During design, we chose microservice boundaries that aligned with the application’s backing services. This system aggregates data from several LDAP and MSSQL sources, so we built a microservice for each of them. We could have created fine-grained microservices for individual domain contexts, like a facility service, audit service, keywords service, etc. Given the project budget and the type of application we were replacing, one microservice per backend made the most business sense.
Aside from the syntactical differences between Java and Python, the overall project semantics felt familiar, making for an easy transition. This table shows the Python libraries used in the project next to the equivalent Spring library:
Spring | Python |
---|---|
Spring Data JPA | SQLAlchemy |
Spring REST Docs | Hand-coded Swagger YAML files |
Spring LDAP | LDAP3 |
Spring Security Resource Service | Python JOSE |
Spring Web MVC | Python Flask |
Python libraries exist that generate Swagger files, but we didn’t have time to add them. We loaded the Swagger file into ng OpenAPI Gen to generate the Angular API clients, something I never tried before. I recommend it because the generated client saves development time, reduces errors by implementing the API contract from the Swagger file, and speeds development by making auto-complete available for the method signatures and data types specified in the Swagger file.
The client uses Ping Identity for single-sign-on, so we didn’t have to worry about standing up an authentication service. We built a simple Security microservice to interface with Ping Identity. The frontend redirects the user to Ping Identity to do OpenID Connect authentication. The authorization code returned by Ping Identity is then posted to the Security microservice to exchange with Ping Identity for an access token.
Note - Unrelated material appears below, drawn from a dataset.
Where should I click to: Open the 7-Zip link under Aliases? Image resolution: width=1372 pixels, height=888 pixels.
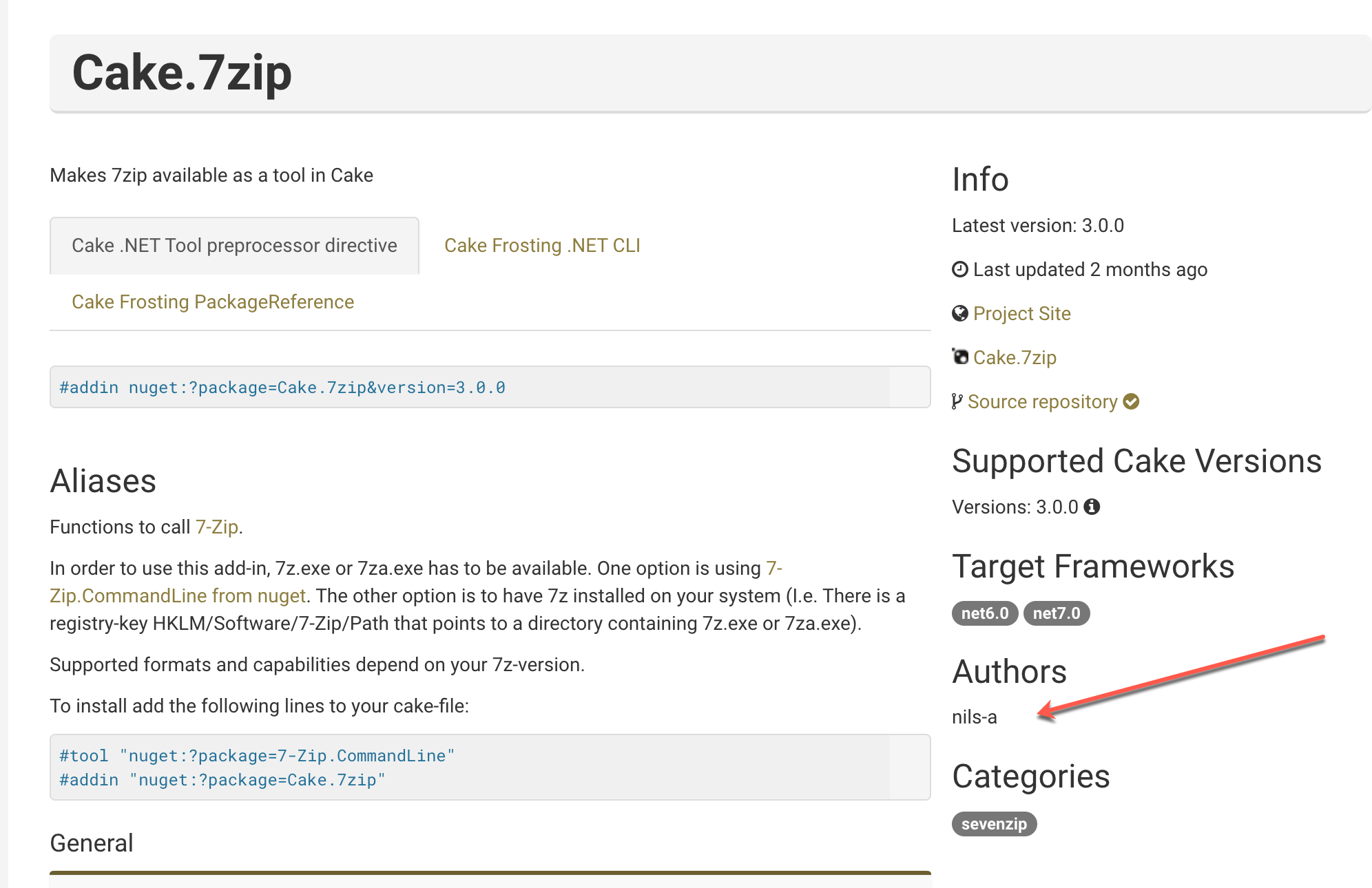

Instead of setting up the API Gateway as an OAuth2 Resource Service using Spring Security, we use Python JOSE to verify the access token. The frontend caches the access token and passes it in the Authorization header to API Gateway REST endpoints. The Security microservice takes the access token, along with the JWT signing key, and calls the Python JOSE “decode” method to confirm the access token’s authenticity. This approach to token verification works much faster than calling the Ping Identity token introspection endpoint for validation.
As far as not having Spring Discovery and Spring Configuration, Kubernetes Services and Namespaces work just as well. Load balanced Kubernetes Services allow the client to scale microservices up and down, and the Service load balancer knows when instances get added or removed. The microservice does not need to register with a discovery service at startup.
Using separate Kubernetes namespaces for the development and production environments eliminated the need for a configuration service. The release pipeline supplies the appropriate variables and secrets for a given target namespace. Also, namespaces allow us to reuse the Kubernetes Service URLs in both environments, so the API Gateway calls the same backend Service URLs in development as it does in production.
System ingress from the client’s Intranet is only allowed into Nginx, which hosts front-end resources and the API Gateway service. The backend services connect to a separate subnet to which only the API Gateway has access. The backend services can all communicate with NATS, used for the event-driven design, which connects to the same subnet.
The NATS messaging service took minimal work to configure, making it easy to get going with the event-driven design. The original desktop application had a delay while it logged user actions. With the new system, publishing user actions to NATS is fast, and the time it takes to write the event to the audit log occurs in the background. Also, changing LDAP data is slow in the desktop application. The client is thrilled with the new asynchronous design for LDAP changes. Users get a sub-second response time when they publish change requests to NATS and continue working while the updates occur behind the scenes.
One thing we didn’t get to is a distributed cache. Many auto-completed input fields and lists use infrequently changed LDAP data, such as facilities, departments, positions, and job roles. The web interface would be snappier if it used an in-memory cache, like Redis.
Overall, the project was a success, thanks in large part to my teammates at Ahead. We delivered the simplified, microservice solution that the client asked for written in the client’s preferred programming language. The client no longer has to support a desktop application. The bugs are gone, and users got the enhancements they wanted. Best of all, thanks to the event-driven design, the users aren’t stuck waiting and waiting for LDAP updates to complete.